Furthermore, the distance walked strongly correlated with maximal exercise measurements of peak oxygen consumption per unit of time, oxygen pulse, and the regression slope relating minute ventilation to carbon dioxide output.

Twelve patients died of cardiopulmonary causes during a mean follow-up of 21 months. Of the noninvasive variables assessed in this study, distance walked was the only independent predictor of mortality. Patients who walked less than 332 m were significantly less likely to survive than were those patients who walked farther.


Miyamoto S, Nagaya N, Satoh T, et al. Clinical correlates and prognostic significance of six-minute walk test in patients with primary pulmonary hypertension. Comparison with cardiopulmonary exercise testing. Am J Respir Crit Care Med. 2000;161:487-492.

A SHORTER TB PROPHYLAXIS FOR HIV-POSITIVE PATIENTS

Two months' administration of rifampin and pyrazinamide was similar to a 12-month isoniazid regimen in terms of safety and efficacy in the prevention of tuberculosis (TB) among patients infected with human immunodeficiency virus (HIV) who had a positive TB skin test result. Furthermore, the shorter regimen had a higher completion rate than the longer regimen.

Gordin et al studied 1,583 HIV-infected patients age 13 years and older with a positive TB skin test. The subjects were randomized to standard treatment with 300 mg/d isoniazid with 50 mg/d pyridoxine hydrochloride for 12 months or to 600 mg/d rifampin (or 450 mg/d for those who weighed less than 50 kg) plus 20 mg/kg/d pyrazinamide for two months. Mean follow-up was about 37 months in both groups.

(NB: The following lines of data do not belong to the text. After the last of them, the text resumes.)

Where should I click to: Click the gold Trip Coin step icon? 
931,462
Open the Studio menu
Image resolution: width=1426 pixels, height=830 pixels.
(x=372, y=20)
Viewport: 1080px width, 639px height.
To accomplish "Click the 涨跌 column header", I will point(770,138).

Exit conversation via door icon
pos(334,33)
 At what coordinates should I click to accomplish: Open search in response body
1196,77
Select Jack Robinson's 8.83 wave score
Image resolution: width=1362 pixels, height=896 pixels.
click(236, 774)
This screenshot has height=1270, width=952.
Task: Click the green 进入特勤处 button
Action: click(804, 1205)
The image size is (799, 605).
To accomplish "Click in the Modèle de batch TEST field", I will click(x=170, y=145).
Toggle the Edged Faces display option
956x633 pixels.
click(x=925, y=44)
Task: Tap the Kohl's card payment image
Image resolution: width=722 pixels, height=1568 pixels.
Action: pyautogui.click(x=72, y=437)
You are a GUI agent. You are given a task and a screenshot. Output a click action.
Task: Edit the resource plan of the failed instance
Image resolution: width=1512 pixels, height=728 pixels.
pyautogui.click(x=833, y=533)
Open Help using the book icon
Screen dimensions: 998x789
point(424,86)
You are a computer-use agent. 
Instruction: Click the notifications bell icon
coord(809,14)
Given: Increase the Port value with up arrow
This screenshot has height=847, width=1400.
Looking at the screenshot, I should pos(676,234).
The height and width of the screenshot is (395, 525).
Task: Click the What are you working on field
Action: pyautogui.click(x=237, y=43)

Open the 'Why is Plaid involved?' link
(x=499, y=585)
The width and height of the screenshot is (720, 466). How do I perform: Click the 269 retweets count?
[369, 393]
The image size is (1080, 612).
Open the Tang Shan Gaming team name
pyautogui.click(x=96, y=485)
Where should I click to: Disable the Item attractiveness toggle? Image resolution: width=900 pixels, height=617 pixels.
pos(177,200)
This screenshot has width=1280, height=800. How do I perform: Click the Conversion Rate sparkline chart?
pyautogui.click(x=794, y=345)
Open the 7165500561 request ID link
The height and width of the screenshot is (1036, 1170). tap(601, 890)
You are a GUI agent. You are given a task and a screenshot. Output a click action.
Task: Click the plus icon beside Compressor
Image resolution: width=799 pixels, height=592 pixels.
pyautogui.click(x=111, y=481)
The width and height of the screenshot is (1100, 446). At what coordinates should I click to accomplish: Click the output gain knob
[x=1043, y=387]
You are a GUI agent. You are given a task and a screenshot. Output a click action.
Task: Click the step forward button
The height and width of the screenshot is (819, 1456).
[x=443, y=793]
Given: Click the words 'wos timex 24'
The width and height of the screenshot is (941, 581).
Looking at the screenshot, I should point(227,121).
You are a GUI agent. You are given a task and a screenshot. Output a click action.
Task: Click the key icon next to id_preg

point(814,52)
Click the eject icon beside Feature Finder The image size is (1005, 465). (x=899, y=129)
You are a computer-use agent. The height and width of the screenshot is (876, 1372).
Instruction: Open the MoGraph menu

Patients given the shorter regimen had a significantly higher completion rate (80%) than did patients given standard treatment (69%). The rate of confirmed TB was 28% lower in the two-month treatment group than in the standard treatment group (0.8 vs 1.1 per 100 person-years); however, this difference was not statistically significant.

The two groups also had similar rates of HIV progression and/or death and overall adverse events. In addition, neither regimen appeared to lead to drug-resistant TB.

Gordin F, Chaisson RE, Matts JP, et al. Rifampin and pyrazinamide vs isoniazid for prevention of tuberculosis in HIV-infected persons: an international randomized trial. JAMA. 2000;283:1445-1450.